Sorry for the double post. The "already submitted..."  Popped up twice.


----------



## seenred (Dec 26, 2016)

Hey B...I'm glad you posted this, cuz I've been wondering about this too...been happening to me off and on for a while now.  Glad to know it's not just me! :icon_redface:

Red


----------



## Bearcarver (Dec 26, 2016)

Yup---I've been getting that for a couple weeks---About 6 times this morning.

All I do is Copy my post, then hit "cancel draft".

Then Refresh the page, and when the page refreshes, my post appears.

If it doesn't show up, I can Paste what I Copied.

I'm sure they'll fix it soon.

Bear

LOL---On Edit---I just had to do it on this Post.


----------



## lemans (Dec 26, 2016)

I thought it was me!!! Also. I keep having to re login on my iPhone .. I know we had an update to the iOS  last week.. Do you think that's the cause?


----------



## dirtsailor2003 (Dec 27, 2016)

Now it is doing it on my desktop computer, every post. can't get it to not. Hope it gets fixed soon.


----------



## dirtsailor2003 (Dec 27, 2016)

Now it is doing it on my desktop computer, every post. can't get it to not. Hope it gets fixed soon.


----------



## redheelerdog (Dec 27, 2016)

How about converting to phpBB?


----------



## dward51 (Dec 27, 2016)

I think moving the forum to any other software platform would be a nightmare.  Think of all the threads that would have to be moved and what are the odds the two platforms would work seamlessly.  One thing that I can think of as an issue right off the bat is the photos that are directly uploaded into the current forum instead of hosted at a photo site.  Either those photos would have to be hand connected back to their threads or be lost.  So it's probably not a practical thing to do unless the forum is totally started fresh from scratch on another platform.

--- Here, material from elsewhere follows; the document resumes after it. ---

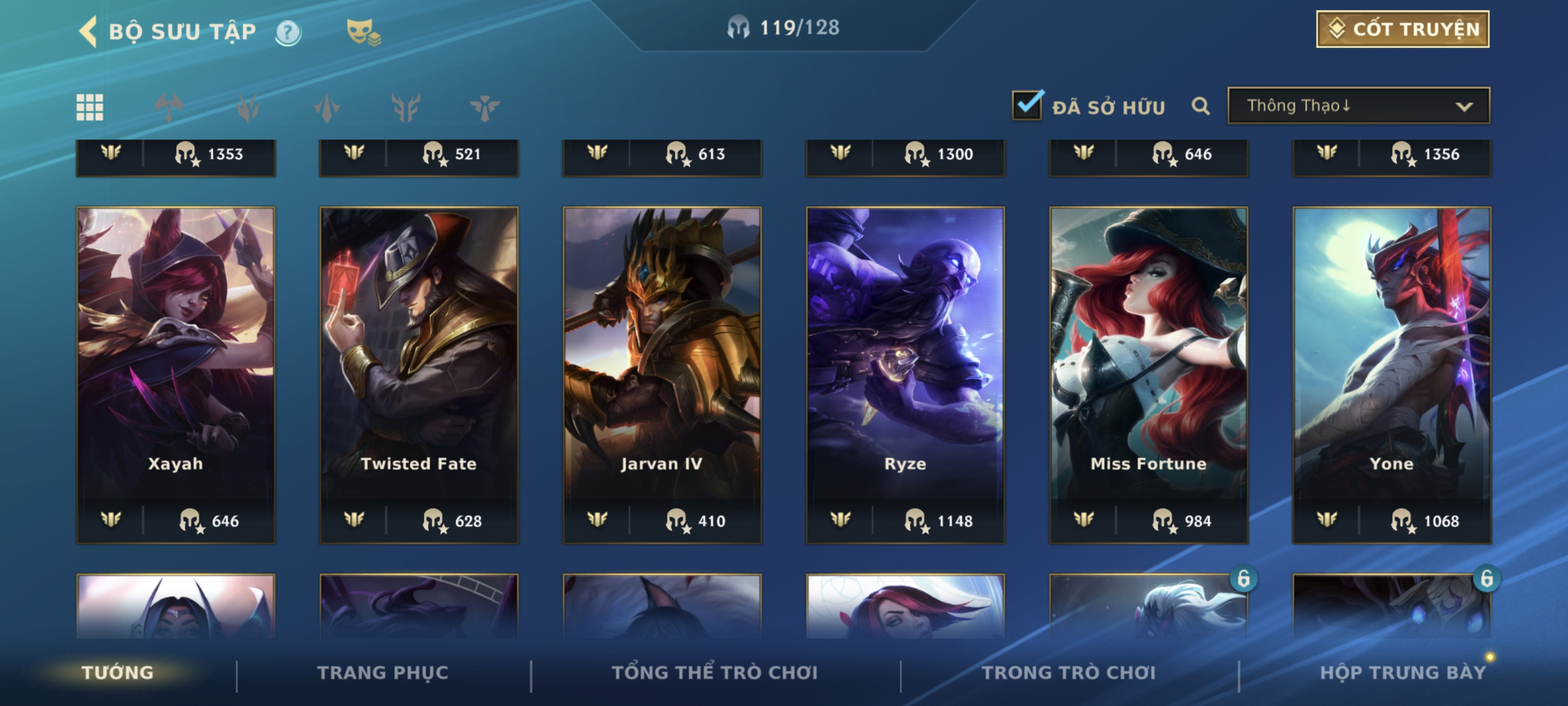
Task: Go back with the Bộ Sưu Tập arrow
Action: click(88, 31)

Someone may know a way to do it, but I think it would be a major nightmare for Jeff.


----------



## pitbulmom (Dec 27, 2016)

Does it on my Laptop too! Hope someone figures out a fix!


----------



## smokeymose (Dec 27, 2016)

Glad to see it wasn't just me.


----------



## lemans (Dec 27, 2016)

There is something up because not only is the "already submitted " but I have to keep on login...


----------



## SmokinAl (Dec 28, 2016)

I know this will probably jinx it, but so far today it hasn't happened yet!

Al


----------



## dls1 (Dec 28, 2016)

It seems to me that the problem being experienced has nothing to do with a forum members computer, and it is not specific to SMF alone. The same problem exists on several of the 7 or 8 remaining forums that continue to use the Wikia Fandom platform.


----------



## HalfSmoked (Dec 28, 2016)

I don't what you guys have but been having some problems too and I blame it on the problems with Yahoo.

Warren


----------



## johnmeyer (Dec 28, 2016)

I've had the same problem here. Glad to hear it isn't just me.

*Question*: for those who are experiencing the problem, what browser are you using? I'm using Firefox 50.0.2 under Windows.


----------



## dirtsailor2003 (Dec 28, 2016)

johnmeyer said:


> I've had the same problem here. Glad to hear it isn't just me.
> 
> *Question*: for those who are experiencing the problem, what browser are you using? I'm using Firefox 50.0.2 under Windows.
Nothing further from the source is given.